Frankenstein Final Thoughts: Conflict between emotion and reason PT 3

However, as the novel progresses, Victor is driven to borderline insanity by his lust for revenge against the monster.

Victor himself cuts himself from society and commits himself to an animalistic obsession to revenge his family and friends by killing the monster, and the monster likewise contains its cold hearted cruelty that it displayed all throughout the novel. As each of Victor’s family members and friends gets slain by the monster, he becomes more and more inhumane.

“On perceiving me, the stranger addressed me in English, although with a foreign accent. ‘Before I come on board your vessel,’ said he, ‘will you have the kindness to inform me whither you are bound?’ You may conceive my astonishment on hearing such a question addressed to me from a man on the brink of destruction… his limbs were nearly frozen, and his body dreadfully emaciated by fatigue and suffering. I never saw a man in so wretched a condition.” (9)
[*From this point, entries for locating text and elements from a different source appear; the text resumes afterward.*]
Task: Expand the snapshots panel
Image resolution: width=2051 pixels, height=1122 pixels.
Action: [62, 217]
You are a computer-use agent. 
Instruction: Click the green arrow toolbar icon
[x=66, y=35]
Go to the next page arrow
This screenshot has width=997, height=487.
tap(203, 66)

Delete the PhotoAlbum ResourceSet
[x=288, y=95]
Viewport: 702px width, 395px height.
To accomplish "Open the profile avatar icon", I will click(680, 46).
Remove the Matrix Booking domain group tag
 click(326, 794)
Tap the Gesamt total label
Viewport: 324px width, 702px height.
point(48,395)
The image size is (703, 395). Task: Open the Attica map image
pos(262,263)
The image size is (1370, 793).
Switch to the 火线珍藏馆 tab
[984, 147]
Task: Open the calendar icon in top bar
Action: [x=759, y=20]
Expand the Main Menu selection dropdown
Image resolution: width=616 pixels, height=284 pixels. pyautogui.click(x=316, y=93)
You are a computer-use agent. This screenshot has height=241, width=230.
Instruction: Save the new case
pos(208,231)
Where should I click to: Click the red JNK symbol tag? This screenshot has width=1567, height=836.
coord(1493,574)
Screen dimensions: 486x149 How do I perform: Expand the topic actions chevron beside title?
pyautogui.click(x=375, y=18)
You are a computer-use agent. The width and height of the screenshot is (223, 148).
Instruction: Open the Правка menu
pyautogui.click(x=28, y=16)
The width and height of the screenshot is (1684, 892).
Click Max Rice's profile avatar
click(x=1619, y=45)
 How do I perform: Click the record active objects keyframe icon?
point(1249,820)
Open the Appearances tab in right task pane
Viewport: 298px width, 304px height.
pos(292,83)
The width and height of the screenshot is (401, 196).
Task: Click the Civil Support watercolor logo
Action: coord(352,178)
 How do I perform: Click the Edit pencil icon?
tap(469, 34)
When the final state of Victor is showcased to the reader, Victor is clearly destroyed– both inside and outside. He transitions from an aspiring scientist  to a broken man consumed by his emotions, and motivated by revenge. Victor has himself become an unrecognizable monster who is no longer truly human, and not intrinsically different from the creature he is seeking. Shelley clearly demonstrates this from the first chapter of the novel, showcasing Victor’s ragged appearance, as well as his animalistic determination to follow his creation.